TEXT SHOWN.
####################
The "new middle way" or the "third way with Taiwanese characteristics" put forward by the DPP has generated much discussion. Many people have criticized the policy's opacity, while others suggest that the policy is nothing more than an election tactic. The public's lack of understanding of what this policy seems to support charges that the "third way" policy lacks a popular base in a "left-less" country like Taiwan. The critics suspect that the "third way," which developed out of the experience of European Social Democracy, will fall on infertile ground in Taiwan, and end up as nothing more than a facile campaign slogan. These criticisms should be taken seriously if Taiwan hopes to develop a mature center-left political force.
One of the often-heard criticisms is that the centrist policies of the "third way" are meaningless in Taiwan as there is no "left" to balance the "right."
It is worth noting that most of the supporters of the "new middle way" do not believe that the "middle" refers to a middle ground between the "left" and "right" at all, but rather to finding a way to reconcile opposing positions in the endless "unification vs independence" debate.
####################
Collected data entries
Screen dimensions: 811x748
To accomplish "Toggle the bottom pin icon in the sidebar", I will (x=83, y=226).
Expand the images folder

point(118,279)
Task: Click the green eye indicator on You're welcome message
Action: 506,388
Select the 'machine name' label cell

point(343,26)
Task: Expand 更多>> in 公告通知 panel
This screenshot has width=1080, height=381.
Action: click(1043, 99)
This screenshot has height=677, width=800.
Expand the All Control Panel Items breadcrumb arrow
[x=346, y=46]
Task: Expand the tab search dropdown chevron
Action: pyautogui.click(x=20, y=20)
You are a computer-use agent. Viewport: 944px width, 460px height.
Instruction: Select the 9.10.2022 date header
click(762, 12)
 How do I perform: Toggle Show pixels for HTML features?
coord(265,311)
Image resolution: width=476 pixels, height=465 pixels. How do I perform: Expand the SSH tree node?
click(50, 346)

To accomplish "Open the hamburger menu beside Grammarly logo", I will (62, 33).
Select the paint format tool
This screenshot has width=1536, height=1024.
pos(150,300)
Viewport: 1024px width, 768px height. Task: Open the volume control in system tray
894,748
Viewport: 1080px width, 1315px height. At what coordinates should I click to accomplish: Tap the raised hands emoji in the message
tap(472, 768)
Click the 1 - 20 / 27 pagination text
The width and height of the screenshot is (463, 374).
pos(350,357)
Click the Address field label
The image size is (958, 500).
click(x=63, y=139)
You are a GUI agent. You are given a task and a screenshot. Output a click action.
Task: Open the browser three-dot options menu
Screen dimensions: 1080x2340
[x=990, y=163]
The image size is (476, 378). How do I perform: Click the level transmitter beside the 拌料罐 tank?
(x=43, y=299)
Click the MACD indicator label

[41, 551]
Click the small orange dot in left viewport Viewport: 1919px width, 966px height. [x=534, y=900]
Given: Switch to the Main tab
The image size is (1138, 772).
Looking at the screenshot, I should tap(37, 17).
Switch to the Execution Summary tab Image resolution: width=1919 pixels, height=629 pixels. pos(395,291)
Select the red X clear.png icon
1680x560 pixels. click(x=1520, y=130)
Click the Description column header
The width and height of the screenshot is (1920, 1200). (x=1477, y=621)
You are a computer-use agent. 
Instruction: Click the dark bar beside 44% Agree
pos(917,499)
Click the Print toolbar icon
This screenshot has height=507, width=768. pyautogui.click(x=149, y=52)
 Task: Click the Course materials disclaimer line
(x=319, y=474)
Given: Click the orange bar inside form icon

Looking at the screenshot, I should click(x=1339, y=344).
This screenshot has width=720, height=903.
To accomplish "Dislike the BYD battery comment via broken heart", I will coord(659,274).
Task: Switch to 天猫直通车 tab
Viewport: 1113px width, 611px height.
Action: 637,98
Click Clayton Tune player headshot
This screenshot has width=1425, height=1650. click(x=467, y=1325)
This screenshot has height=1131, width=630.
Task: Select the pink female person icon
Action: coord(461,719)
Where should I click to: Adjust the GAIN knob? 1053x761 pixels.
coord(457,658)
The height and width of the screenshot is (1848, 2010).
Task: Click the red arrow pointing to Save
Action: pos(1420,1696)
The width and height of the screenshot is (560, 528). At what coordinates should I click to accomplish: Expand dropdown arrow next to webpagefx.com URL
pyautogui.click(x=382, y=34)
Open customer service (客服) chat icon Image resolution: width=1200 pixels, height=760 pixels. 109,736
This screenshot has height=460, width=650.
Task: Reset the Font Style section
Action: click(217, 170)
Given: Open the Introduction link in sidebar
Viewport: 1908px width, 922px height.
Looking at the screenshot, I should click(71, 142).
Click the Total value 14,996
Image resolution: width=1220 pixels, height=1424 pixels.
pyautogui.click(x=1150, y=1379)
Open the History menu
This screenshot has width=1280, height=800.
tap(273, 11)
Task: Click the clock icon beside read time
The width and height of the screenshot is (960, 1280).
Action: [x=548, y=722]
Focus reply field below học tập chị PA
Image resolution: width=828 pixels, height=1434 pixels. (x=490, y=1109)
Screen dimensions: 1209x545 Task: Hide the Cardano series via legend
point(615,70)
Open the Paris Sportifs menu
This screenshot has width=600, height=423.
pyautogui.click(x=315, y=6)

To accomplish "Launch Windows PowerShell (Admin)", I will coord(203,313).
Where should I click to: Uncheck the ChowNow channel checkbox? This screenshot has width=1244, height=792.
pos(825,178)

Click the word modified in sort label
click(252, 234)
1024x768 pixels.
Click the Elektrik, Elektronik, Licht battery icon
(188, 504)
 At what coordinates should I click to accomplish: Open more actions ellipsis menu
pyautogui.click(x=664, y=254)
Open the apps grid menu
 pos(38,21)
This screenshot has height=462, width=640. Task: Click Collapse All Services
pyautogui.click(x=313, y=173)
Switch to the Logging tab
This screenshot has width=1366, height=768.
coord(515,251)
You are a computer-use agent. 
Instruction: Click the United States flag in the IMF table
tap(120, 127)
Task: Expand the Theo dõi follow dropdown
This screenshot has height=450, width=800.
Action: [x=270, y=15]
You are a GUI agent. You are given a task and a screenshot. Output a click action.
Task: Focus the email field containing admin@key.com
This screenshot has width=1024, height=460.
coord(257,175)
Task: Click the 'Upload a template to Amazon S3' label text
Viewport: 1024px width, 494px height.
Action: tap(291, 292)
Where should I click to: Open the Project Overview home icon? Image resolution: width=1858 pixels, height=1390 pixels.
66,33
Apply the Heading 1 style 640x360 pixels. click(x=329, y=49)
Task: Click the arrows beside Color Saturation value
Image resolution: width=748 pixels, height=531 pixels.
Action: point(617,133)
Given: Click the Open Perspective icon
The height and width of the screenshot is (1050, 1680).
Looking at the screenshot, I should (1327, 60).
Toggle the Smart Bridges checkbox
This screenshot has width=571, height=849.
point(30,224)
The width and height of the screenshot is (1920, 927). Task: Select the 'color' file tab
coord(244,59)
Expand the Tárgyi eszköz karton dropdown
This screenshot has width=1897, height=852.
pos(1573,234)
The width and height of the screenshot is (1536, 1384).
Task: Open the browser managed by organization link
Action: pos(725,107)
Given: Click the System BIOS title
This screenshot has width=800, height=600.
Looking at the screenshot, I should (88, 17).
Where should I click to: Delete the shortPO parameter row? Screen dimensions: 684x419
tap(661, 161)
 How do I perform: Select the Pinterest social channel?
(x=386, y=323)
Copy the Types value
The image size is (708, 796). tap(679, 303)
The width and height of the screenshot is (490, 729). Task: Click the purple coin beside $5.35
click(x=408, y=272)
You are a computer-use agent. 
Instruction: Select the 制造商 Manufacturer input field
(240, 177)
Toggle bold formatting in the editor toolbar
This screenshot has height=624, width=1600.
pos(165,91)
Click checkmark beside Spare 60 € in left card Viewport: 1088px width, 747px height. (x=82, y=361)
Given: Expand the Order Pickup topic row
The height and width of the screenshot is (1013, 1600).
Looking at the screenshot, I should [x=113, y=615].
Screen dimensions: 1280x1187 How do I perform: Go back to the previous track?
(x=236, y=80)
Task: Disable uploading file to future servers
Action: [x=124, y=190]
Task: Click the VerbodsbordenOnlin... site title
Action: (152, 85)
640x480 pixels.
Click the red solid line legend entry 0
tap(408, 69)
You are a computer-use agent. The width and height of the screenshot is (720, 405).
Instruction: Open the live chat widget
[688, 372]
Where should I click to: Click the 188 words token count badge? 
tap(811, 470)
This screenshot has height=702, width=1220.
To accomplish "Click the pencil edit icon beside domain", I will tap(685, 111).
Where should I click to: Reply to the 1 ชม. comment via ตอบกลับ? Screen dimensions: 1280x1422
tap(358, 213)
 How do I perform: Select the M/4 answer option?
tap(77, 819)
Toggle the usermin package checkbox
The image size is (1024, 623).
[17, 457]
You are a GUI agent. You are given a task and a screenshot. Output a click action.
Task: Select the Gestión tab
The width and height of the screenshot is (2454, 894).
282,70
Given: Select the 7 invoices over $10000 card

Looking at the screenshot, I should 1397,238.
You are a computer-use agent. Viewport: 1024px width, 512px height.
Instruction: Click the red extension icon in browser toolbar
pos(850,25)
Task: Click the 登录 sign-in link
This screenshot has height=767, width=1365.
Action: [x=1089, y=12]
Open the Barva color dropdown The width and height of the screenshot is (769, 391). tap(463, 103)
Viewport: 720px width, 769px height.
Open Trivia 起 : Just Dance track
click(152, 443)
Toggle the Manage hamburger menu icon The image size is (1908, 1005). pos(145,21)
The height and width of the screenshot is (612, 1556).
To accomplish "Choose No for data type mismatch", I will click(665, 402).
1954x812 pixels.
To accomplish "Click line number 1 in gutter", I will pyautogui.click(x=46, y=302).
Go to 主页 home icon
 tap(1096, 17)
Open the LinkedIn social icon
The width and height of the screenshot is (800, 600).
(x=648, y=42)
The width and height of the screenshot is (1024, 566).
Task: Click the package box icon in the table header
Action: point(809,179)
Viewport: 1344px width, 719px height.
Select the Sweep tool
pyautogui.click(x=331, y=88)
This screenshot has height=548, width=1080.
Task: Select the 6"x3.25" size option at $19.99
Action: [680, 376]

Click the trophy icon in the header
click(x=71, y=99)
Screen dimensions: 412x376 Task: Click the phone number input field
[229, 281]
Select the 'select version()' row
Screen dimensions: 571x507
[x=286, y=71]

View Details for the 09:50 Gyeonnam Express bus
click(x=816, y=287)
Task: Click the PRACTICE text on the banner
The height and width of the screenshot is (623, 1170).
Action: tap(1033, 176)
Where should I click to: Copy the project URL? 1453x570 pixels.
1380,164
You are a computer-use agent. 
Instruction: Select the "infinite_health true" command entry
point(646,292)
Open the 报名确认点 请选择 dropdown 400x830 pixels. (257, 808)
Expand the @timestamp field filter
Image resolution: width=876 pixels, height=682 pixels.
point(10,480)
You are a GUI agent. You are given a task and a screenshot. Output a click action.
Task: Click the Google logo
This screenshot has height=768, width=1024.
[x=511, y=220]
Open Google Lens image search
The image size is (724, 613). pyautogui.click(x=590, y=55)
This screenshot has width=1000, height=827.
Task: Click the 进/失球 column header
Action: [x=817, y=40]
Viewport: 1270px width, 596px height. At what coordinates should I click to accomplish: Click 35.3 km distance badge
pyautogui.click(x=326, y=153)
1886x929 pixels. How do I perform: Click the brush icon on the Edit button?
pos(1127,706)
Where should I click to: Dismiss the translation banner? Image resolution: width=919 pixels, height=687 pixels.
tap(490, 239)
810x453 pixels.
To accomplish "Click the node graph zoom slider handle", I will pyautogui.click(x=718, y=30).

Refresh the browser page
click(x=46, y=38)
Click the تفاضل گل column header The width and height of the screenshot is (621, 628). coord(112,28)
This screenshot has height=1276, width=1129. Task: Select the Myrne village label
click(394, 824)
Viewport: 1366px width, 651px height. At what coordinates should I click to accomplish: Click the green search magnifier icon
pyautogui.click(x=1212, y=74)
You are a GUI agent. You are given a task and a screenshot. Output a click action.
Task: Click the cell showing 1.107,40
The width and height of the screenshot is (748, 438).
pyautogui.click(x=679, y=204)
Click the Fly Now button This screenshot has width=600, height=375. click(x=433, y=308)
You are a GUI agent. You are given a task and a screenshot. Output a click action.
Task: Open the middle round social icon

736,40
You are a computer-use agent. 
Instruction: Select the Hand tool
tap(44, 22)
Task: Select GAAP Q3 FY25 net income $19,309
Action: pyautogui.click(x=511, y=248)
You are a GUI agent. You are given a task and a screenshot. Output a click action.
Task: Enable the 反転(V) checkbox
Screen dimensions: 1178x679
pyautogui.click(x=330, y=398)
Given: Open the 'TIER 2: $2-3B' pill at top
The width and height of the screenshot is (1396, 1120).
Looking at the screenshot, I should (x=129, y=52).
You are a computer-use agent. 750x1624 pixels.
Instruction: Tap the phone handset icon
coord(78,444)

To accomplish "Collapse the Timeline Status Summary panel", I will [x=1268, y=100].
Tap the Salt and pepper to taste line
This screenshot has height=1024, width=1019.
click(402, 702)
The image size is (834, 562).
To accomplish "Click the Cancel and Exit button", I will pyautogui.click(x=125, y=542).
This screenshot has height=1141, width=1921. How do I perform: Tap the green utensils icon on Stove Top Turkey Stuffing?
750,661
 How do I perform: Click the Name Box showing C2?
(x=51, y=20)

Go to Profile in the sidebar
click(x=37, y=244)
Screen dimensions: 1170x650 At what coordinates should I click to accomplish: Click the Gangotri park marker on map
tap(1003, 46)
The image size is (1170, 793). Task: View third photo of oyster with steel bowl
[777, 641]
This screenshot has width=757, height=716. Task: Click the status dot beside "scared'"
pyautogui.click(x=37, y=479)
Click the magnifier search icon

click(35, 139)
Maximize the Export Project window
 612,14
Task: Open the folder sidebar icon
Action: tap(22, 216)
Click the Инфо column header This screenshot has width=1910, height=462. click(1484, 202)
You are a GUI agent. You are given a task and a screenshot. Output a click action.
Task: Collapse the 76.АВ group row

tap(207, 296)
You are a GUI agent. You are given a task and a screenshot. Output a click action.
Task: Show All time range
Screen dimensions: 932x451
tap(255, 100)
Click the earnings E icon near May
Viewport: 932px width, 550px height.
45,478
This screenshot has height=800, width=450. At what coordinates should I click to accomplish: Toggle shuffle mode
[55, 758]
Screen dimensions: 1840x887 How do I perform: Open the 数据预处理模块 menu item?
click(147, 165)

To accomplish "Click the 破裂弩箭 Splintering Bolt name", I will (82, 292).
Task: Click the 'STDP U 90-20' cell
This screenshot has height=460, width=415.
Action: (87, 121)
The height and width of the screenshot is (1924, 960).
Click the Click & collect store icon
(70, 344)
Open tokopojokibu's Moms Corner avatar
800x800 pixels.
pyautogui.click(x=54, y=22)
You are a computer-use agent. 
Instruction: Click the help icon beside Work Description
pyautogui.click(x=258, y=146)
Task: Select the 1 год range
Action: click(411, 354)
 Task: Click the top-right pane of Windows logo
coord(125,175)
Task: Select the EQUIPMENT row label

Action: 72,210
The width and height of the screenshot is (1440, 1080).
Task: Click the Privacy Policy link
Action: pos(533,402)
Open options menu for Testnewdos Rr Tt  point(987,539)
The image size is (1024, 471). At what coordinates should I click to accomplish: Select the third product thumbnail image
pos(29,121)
####################
TASKS TO PERFORM.
#1 According to the passage on the DPP's "third way," why do critics consider the centrist policies of the "third way" meaningless in Taiwan?
#2 In the passage on the DPP's "third way," what do most supporters of the "new middle way" take the "middle" to refer to?

OUTPUTS FOR THE TASKS.
#1 Critics consider them meaningless because Taiwan has no "left" to balance the "right."

#2 They take it to mean finding a way to reconcile opposing positions in the "unification vs independence" debate.